Throught the year we will move through the writing cycle several times.
We begin the year with Living the Writerly Life and then move on to
Memoirs. In the winter we begin writing Literary Non-fiction and end
the year with Poetry.
WHAT IS A WRITER'S NOTEBOOK, ANYWAY?
By Ralph Feltcher
Once,
when I was a boy, a telephone repair truck pulled up in front of our
house and two workers got out. They had come to lay a telephone cable.
My brothers and sisters and I watched them work hard for almost three
hours digging a long narrow ditch in our back yard. Finally, when it
was starting to get dark, they left the ditch and went home, promising
to return and finish the job the next morning.
Early the
following morning I went outside and looked into that empty ditch. But
it wasn't empty at all. I was amazed to find all sorts of small animals
caught in there: four toads, two frogs, even a small box turtle. They
must have wandered into the ditch, gotten stuck there and been unable
to climb back out. I let all the animals go. The two workers returned,
finished laying the telephone cable, and covered up the ditch.
That
got me thinking. The next day I decided to dig my own ditch. I dug it
at the edge of the woods (I didn't think Dad would have appreciated
seeing another ditch in our lawn) and made it about a foot wide, ten
feet long, and eight inches deep. Next morning I hurried outside and
discovered that-yes!-the same thing had happened. A number of small
creatures had been caught in there.
A writer's notebook is like
that ditch-an empty space you dig in your busy life, a space that will
fill up with all sorts of fascinating little creatures. If you dig it,
they will come. You'll be amazed by what you catch there.
Writing
is what I do for my job. I've written books for adults and books for
young readers. I've published a novel, several books of poetry, short
stories, and books for teachers onhow to teach writing. In this book I
want to explore with you the most important tool I use: my writer's
notebook. Keeping a writer's notebook is one of the best ways I know of
living a writing kind of life.
What is a writer's notebook,
anyway? Let's start by talking about what it's not. A writer's notebook
is not a diary: "Today it is raining. We have a substitute teacher
named Miss Pampanella. She seems very nice. We are going to have gym
right before lunch." It's not a reading journal in which your teacher
tells you to summarize the main idea of a book, or write a letter to a
character. A writer's notebook is different from any journal you've
ever kept before.
Writers are pretty ordinary people. They have
favorite songs, favorite movies, favorite TV shows. Writers have Evil
Big Sisters (and, occasionally, sweet ones). They get good or not so
good grades, take vacations, paint their houses ...
Writers are
like other people, except for at least one important difference. Other
people have daily thoughts and feelings, notice this sky or that smell,
but they don't do much about it. All those thoughts, feelings,
sensations, and opinions pass through them like the air they breathe.

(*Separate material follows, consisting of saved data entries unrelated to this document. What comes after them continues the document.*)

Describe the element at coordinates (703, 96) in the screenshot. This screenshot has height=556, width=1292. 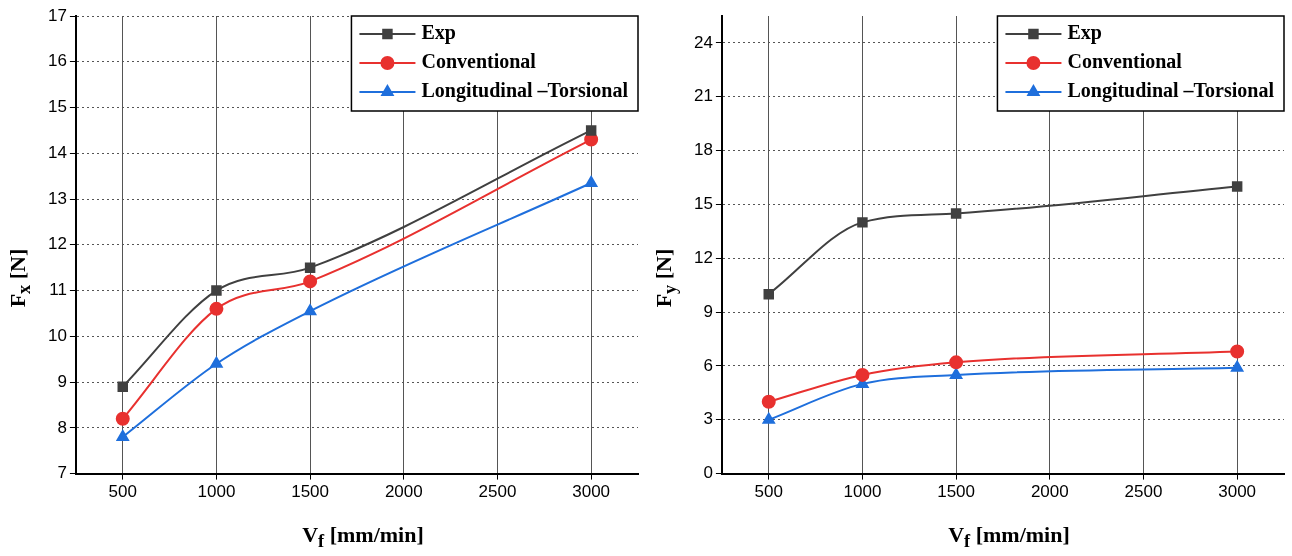
I see `y-tick-label: 21` at that location.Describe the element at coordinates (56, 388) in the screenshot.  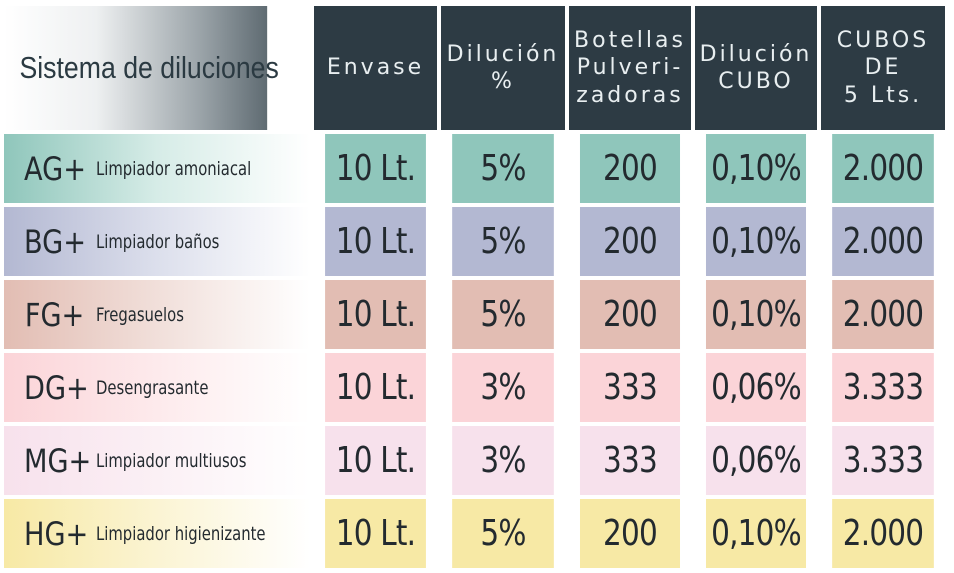
I see `product-code: DG+` at that location.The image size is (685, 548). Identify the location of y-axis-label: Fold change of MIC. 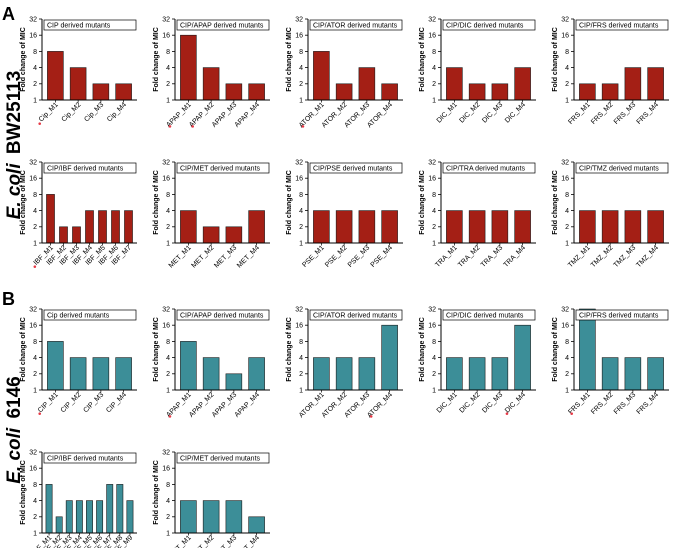
(290, 202).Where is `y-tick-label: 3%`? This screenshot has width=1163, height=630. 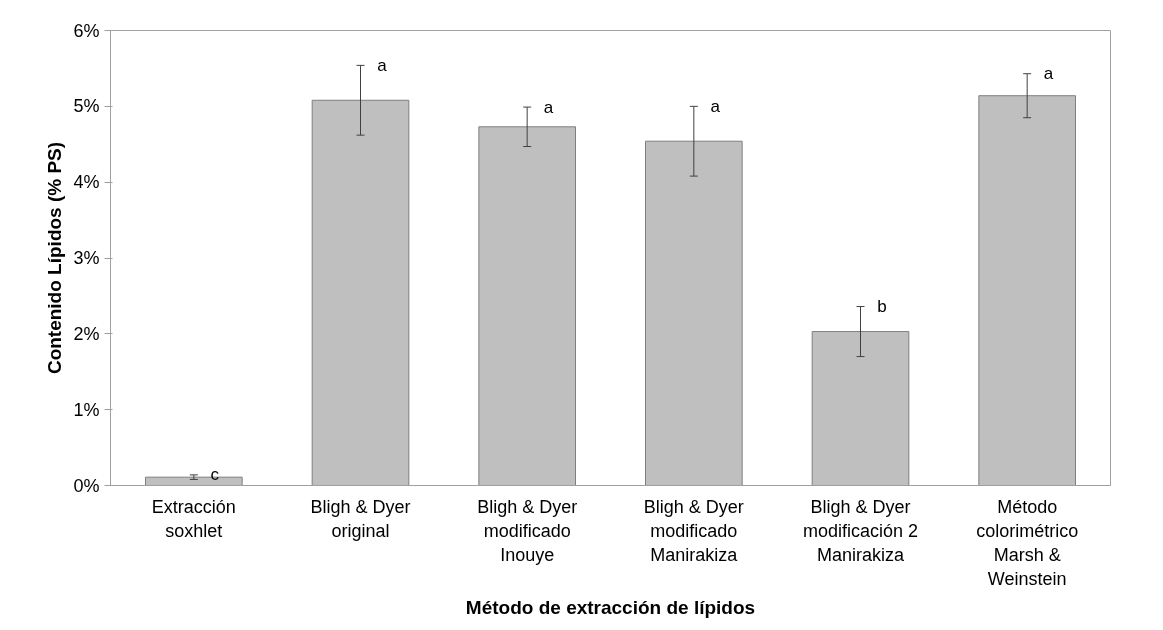 y-tick-label: 3% is located at coordinates (86, 258).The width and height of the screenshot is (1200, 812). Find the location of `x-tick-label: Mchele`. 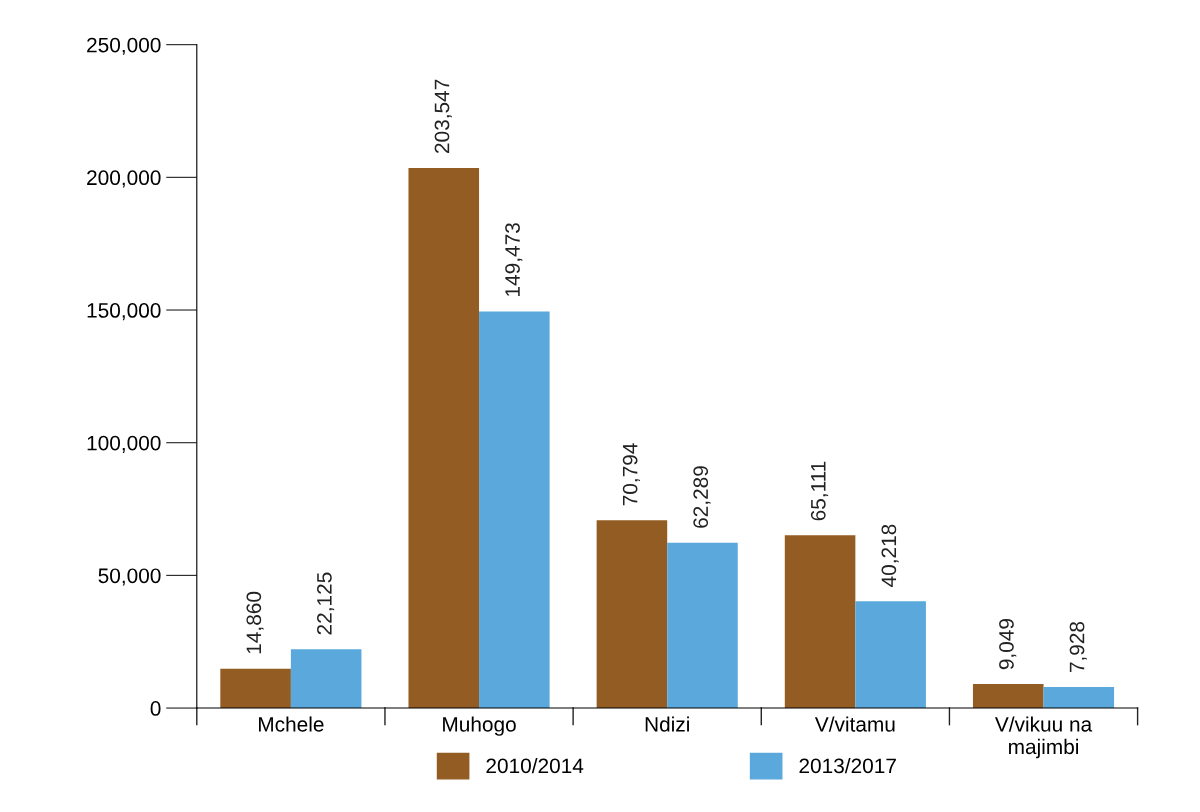

x-tick-label: Mchele is located at coordinates (292, 724).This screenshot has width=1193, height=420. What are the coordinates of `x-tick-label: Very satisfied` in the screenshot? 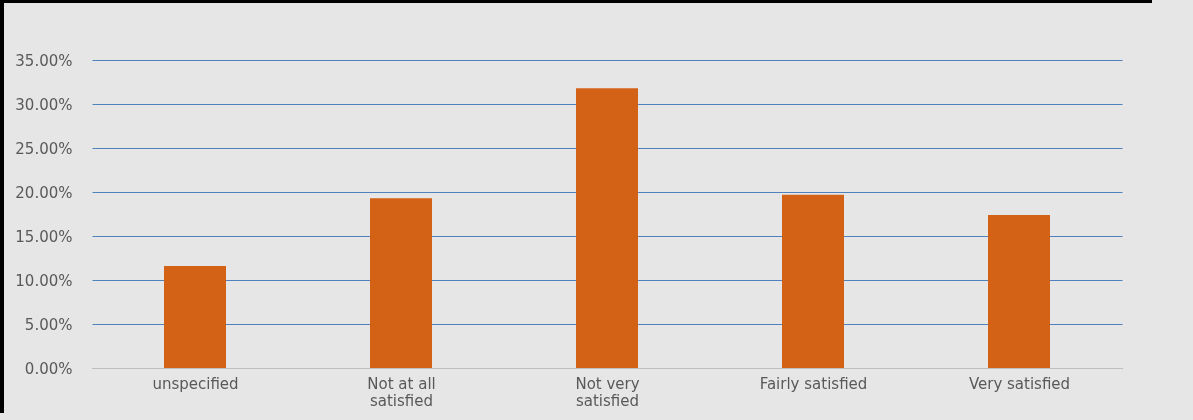 It's located at (1020, 384).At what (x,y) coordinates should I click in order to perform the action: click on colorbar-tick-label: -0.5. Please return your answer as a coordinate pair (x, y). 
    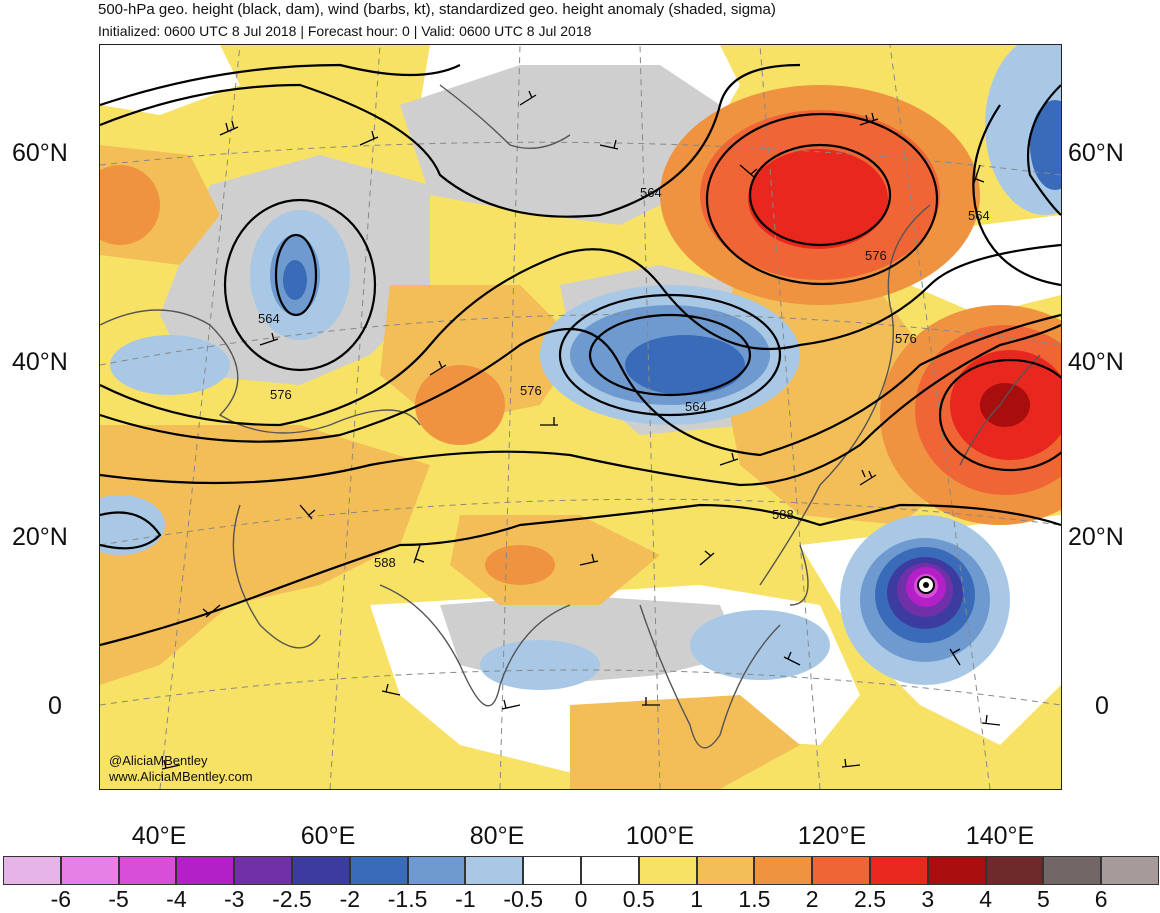
    Looking at the image, I should click on (524, 899).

Not writers. Writers react. And writers need a place to record those reactions.
That's
what a writer's notebook is for. It gives you a place to write down
what makes you angry or sad or amazed, to write down what you noticed
and don't want to forget, to record exactly what your grandmother
whispered in your ear before she said goodbye for the last time.
A
writer's notebook gives you a place to live like a writer, not just in
school during writing time, but wherever you are, at any time of day.
A
few years ago I was walking in Wheeling, Illinois, and I saw a rainbow
so enormous it seemed to stretch from one horizon to the other. But
there was something wrong with it-the topmost arch was missing. I came
back to my hotel room, took out my notebook, and wrote:
The skies
are so huge in the midwest! They just don't make skies like this back
east. Today I saw a rainbow, beautiful and damaged, the top part washed
away, gone. Never seen anything like it. Wonder what makes that happen.
Had the winds swept away the highest clouds?
Months later I
began writing a series of love poems. I reread my notebook and found
that entry. The words-a rainbow, beautiful and damaged-seemed to jump
off the page. I used that phrase like a piece of flint to spark this
sad poem I wrote:
First FlightAll the way home I tried to forget how your lip twitched how your face flinched I walked alone under a huge rainbow beautiful and damaged upper arch worn away just two broken pieces dangling from the sky
What
does a writer's notebook look like? There's really no right answer for
this except that your writer's notebook should reflect your
personality. Some writers prefer a pad small enough to stick in a back
pocket. Others have beautiful notebooks with wildflowers on their
covers, and others with plain brown covers. My wife's notebook has
unlined pages because she likes to sketch in it, as well as write. My
notebook is really supposed to be a business ledger, with lined,
numbered pages. It has a hard cover and a very sturdy binding, which is
good because I drag it with me wherever I go and it gets banged up a
lot.
A notebook doesn't even have to be made from paper, really.
Often I work on my "notebook computer" while I'm flying from one city
to the next. But a notebook doesn't have to be expensive or fancy-a
plain notebook from the stationery store will do just fine.
I hope you'll get yourself some kind of notebook and begin to write in it.